_Required work_: Render everything from the start of the records down to the line containing "will click(115, 27)." as a Markdown table with a Number column for the row number and a Line column for the line itself, leaving out blank lines.

▬▬▬▬▬▬▬▬▬▬

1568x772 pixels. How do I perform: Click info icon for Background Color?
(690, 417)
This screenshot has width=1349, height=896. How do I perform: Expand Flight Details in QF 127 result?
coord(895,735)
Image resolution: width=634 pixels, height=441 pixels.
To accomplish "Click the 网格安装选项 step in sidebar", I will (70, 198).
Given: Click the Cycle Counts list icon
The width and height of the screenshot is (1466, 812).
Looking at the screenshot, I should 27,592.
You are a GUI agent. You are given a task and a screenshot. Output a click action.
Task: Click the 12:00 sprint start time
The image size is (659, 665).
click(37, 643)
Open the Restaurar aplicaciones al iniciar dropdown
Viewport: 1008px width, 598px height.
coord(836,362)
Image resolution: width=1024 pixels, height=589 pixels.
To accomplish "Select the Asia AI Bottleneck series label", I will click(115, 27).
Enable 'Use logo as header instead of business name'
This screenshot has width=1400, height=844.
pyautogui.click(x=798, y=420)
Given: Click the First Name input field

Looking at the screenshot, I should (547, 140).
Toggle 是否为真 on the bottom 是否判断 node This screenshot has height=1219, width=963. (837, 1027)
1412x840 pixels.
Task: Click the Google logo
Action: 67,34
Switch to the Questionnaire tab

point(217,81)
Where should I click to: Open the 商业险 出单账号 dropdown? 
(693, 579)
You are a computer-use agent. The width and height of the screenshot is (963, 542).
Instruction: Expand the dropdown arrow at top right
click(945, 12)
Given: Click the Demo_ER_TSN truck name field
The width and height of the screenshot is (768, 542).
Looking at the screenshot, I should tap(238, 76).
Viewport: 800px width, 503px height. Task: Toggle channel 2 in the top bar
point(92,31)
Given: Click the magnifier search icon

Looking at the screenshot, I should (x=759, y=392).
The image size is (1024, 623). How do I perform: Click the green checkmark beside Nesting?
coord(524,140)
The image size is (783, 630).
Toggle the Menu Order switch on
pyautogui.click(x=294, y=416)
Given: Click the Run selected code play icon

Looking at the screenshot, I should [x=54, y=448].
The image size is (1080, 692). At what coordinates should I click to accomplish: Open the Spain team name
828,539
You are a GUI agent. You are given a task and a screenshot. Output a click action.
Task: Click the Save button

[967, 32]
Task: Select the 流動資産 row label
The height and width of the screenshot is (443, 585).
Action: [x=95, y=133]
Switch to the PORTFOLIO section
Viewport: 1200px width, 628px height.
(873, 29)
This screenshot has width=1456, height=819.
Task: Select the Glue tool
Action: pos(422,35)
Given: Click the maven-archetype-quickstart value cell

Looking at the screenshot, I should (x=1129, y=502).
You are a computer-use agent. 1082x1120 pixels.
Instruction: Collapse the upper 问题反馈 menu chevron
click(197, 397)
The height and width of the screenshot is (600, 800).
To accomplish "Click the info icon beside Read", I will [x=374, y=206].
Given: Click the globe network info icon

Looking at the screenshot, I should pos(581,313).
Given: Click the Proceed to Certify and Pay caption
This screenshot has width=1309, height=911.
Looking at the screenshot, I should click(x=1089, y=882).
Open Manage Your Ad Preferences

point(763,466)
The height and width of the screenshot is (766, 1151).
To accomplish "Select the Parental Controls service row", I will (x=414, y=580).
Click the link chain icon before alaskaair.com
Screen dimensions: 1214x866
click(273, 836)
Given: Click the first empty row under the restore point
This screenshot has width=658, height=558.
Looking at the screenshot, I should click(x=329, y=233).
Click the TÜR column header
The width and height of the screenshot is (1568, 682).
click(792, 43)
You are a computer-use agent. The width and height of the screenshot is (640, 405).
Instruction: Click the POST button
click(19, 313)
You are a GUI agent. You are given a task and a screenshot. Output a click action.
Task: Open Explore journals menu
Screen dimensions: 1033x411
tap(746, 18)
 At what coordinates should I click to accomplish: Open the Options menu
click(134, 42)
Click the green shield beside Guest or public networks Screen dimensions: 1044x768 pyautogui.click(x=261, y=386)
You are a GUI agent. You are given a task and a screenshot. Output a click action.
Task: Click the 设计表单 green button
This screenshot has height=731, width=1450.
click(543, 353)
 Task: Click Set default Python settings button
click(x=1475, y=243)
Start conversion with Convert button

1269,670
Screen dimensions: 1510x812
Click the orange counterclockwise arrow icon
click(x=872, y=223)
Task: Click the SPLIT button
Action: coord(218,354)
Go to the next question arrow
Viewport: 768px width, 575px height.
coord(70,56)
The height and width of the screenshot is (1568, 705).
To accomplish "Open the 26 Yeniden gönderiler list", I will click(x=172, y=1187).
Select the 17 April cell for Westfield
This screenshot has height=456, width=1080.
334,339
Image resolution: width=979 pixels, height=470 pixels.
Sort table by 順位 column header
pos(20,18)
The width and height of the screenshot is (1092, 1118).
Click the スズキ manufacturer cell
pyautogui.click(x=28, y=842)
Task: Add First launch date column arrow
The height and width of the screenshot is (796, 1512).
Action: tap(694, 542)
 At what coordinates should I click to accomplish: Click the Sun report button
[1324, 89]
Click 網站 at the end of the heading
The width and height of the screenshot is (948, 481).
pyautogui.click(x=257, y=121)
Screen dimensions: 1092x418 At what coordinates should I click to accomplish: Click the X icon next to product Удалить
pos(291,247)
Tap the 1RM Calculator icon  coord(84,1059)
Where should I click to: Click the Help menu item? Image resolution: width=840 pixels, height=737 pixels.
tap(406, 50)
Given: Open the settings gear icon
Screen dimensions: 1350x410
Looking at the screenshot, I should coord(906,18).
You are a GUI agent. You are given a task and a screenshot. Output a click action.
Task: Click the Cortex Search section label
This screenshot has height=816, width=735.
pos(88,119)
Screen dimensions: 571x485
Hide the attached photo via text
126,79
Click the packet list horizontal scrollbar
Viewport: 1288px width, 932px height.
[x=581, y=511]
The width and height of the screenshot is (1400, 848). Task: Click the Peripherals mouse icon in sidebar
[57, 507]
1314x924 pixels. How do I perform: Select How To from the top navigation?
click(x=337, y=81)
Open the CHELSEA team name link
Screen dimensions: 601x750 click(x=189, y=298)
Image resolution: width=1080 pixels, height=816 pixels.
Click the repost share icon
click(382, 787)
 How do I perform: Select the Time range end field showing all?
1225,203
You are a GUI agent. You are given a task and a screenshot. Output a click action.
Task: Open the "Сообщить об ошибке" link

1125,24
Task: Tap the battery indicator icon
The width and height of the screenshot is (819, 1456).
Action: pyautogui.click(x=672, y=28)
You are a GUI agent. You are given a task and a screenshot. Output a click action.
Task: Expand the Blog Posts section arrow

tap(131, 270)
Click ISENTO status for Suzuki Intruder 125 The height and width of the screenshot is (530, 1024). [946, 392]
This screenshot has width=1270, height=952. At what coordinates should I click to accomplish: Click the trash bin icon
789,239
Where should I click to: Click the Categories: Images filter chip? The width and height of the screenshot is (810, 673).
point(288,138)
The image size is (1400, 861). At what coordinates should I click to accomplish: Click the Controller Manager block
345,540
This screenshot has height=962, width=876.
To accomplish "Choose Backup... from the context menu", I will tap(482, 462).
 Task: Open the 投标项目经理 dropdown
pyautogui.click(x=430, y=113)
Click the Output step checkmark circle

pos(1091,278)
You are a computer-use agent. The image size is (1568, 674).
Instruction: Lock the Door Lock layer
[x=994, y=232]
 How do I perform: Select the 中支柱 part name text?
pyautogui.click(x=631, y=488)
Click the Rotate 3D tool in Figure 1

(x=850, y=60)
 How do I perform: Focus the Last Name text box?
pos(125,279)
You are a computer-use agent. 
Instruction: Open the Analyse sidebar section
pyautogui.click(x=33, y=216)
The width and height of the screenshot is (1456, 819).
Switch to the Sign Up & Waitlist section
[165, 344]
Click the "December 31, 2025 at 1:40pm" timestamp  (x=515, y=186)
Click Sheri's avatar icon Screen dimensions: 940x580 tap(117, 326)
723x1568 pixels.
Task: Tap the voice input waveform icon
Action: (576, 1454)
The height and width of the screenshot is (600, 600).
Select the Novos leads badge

▬▬▬▬▬▬▬▬▬▬

_Answer to the task_:
| Number | Line |
|---|---|
| 1 | 1568x772 pixels. How do I perform: Click info icon for Background Color? |
| 2 | (690, 417) |
| 3 | This screenshot has width=1349, height=896. How do I perform: Expand Flight Details in QF 127 result? |
| 4 | coord(895,735) |
| 5 | Image resolution: width=634 pixels, height=441 pixels. |
| 6 | To accomplish "Click the 网格安装选项 step in sidebar", I will (70, 198). |
| 7 | Given: Click the Cycle Counts list icon |
| 8 | The width and height of the screenshot is (1466, 812). |
| 9 | Looking at the screenshot, I should 27,592. |
| 10 | You are a GUI agent. You are given a task and a screenshot. Output a click action. |
| 11 | Task: Click the 12:00 sprint start time |
| 12 | The image size is (659, 665). |
| 13 | click(37, 643) |
| 14 | Open the Restaurar aplicaciones al iniciar dropdown |
| 15 | Viewport: 1008px width, 598px height. |
| 16 | coord(836,362) |
| 17 | Image resolution: width=1024 pixels, height=589 pixels. |
| 18 | To accomplish "Select the Asia AI Bottleneck series label", I will click(115, 27). |